The Routan will take a 245/50 R19. Pirelli makes a PZero Nero all season tire in that size with a 104W rating. Tire rack has these for $157.00. This is about what I had to spend to replace the tires on my Eurovan. The PZeros have decent reviews.


----------



## Steveaut (Sep 16, 2010)

*$1085.32 for 19" tires versus $604.50 for 17" and Warranty*

That's great if you can find deals on those tires and in other sizes. But that is not the norm. I'm just saying that folks need to know what they are getting into if they buy the 19" Journey rims. They should expect to pay around $1,000.00 for replacement tires, unless they get lucky and are willling to order them for delivery to their door. They will still have to pay mount and balance and I doubt most people do that who own vans. I just ran this size through Discount Tire and they are a $234.00 each and there is only one make/model of tire available at this size. The out the door price at Discount Tire is $1,085.32.

By comparison, there are over 30 tire choices at Discount for the 17" Rountan tires. Most have mileage warranties. The total price for the Routan 17" tires are $604.50. And they don't have to be ordered. 

If money was no issue, I would buy the 19" Rims and Tires. They look great. But if money were no issue, I would own an Audi Q7 with a Diesel and 7 Passenger seating.


----------



## luckeydoug1 (Feb 11, 2001)

You are absolutely correct and your warning was a good one. There are not many choices out there for this size. Hopefully anyone contemplating this switch will have done their research before buying these wheels. I am having a difficult time finding good 19" wheels. The plastic/chrome ones seem to be readily available, but not the alloy ones.


----------



## 58kafer (Jun 27, 2007)

Tire warranty, has anyone ever challenged this?
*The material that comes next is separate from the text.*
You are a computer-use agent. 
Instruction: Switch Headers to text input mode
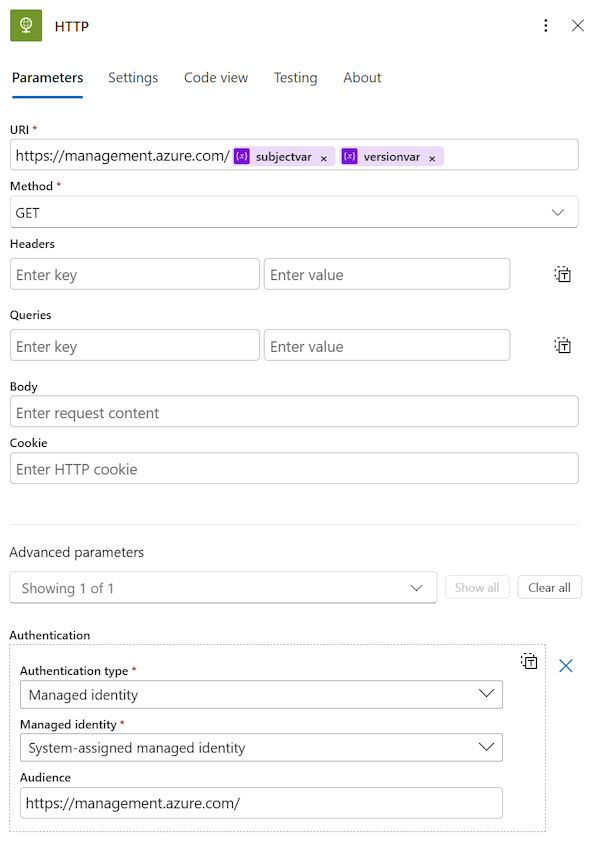[x=562, y=274]
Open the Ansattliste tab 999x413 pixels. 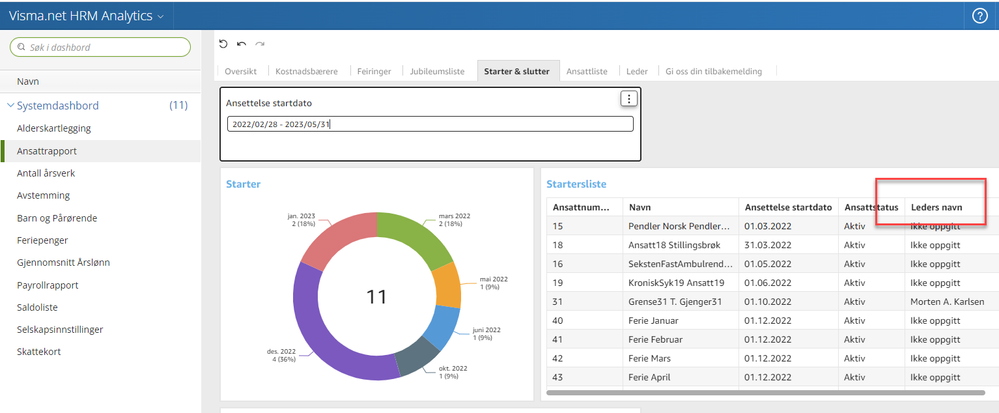point(587,71)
This is from discounttiredirect.com

The mileage warranty of a tire indicates the number of miles that a tire is estimated to last. If a tire fails to last for the number of miles indicated by the warranty, the customer will be given credit toward a new tire based on how many miles short of the estimate the tire fell. Some restrictions apply.

My brother in law is facing this right now, he has 35K on a set of 60K tires on his SUV (rotates every 5K and overly monitors his air pressure). When he called they said it would be on the *same* tires he currently has (he wouldn't buy them again if he had to:banghead In my eyes that warranty isn't worth the paper it's written on. Even the UTQG rating is B.S. because it's based by each manufacturer not an industry standard. Research the user feedback on a particular tire and sort by vehicle will help, different manufactures cars wear tires differently.

Just my 2 cents.


----------



## Steveaut (Sep 16, 2010)

Re: Tire Warranty

You are right that a tire warranty is no guarantee of life, but it is a very good indicator of the confidence a manufactuer has in a particular model and a good indicator of a competitive tire size. The 19" has no warranty partly because there is little competition. Your likelihood of buying another Kuhmo, which is stock on the Journey, is nearly guaranteed. Most folks will have no choice due to time constraints and simply wont waste time looking around. 

That said, I have used tire warranties before to my benefit. Especially at Costco. They are great for it. You get a freakin expensive Michelin with a good warranty, 60K, and your next set of a great tire is half or thereabouts of the original price. And with a 17" versus a 19", your savings is huge. 

My point is, that if you buy a 19", you need to be prepared for great looking Routan! But you better also be prepared to pay a hefty cost, by my standards, for that look and it is a recurring cost to surface every two years or thereabouts (they are higher speed rated and wear faster as a result, more high performance rather than longevity/weather).


----------



## TCM GLX (Jan 2, 2000)

Hey guys, some things to keep in mind, there are several sizes you can use on the routan. Although the caution is appropriate these tires will be more expensive, it does not have to be a $400 price increase and many places will indeed warranty them.

First off, Costco is NOTORIOUS for not warrantying anything that is not the OEM tire size. Most other places, not so much. I bought from Americas Tire, and had ZERO issues, and they are warrantied for 40 or 45k miles. 

As for tire sizes, you can do plenty of sizes that open up options.
Here are some that work
245/50/19 ( I have them in the PZERO mentioned before, paid $750 out the door, including lifetime road hazard. And they will warranty if I have any issues, not sure why your dealer wont)

225/55/19 
255/45/19
235/55/19

Several tire choices, all ranging between 130-180 per tire, close to what the 17s would cost.

Last but not least, going with larger wheels and tire sizes means you will spend more on tires!! Its simples and its a given, if not, everyone would be spending on it. You also get a better looking van, and one that handles better.


----------



## jettago (Sep 18, 2002)

"Gotta Pay to Play" or in this case "Pay to have a Hot Looking Routan"


----------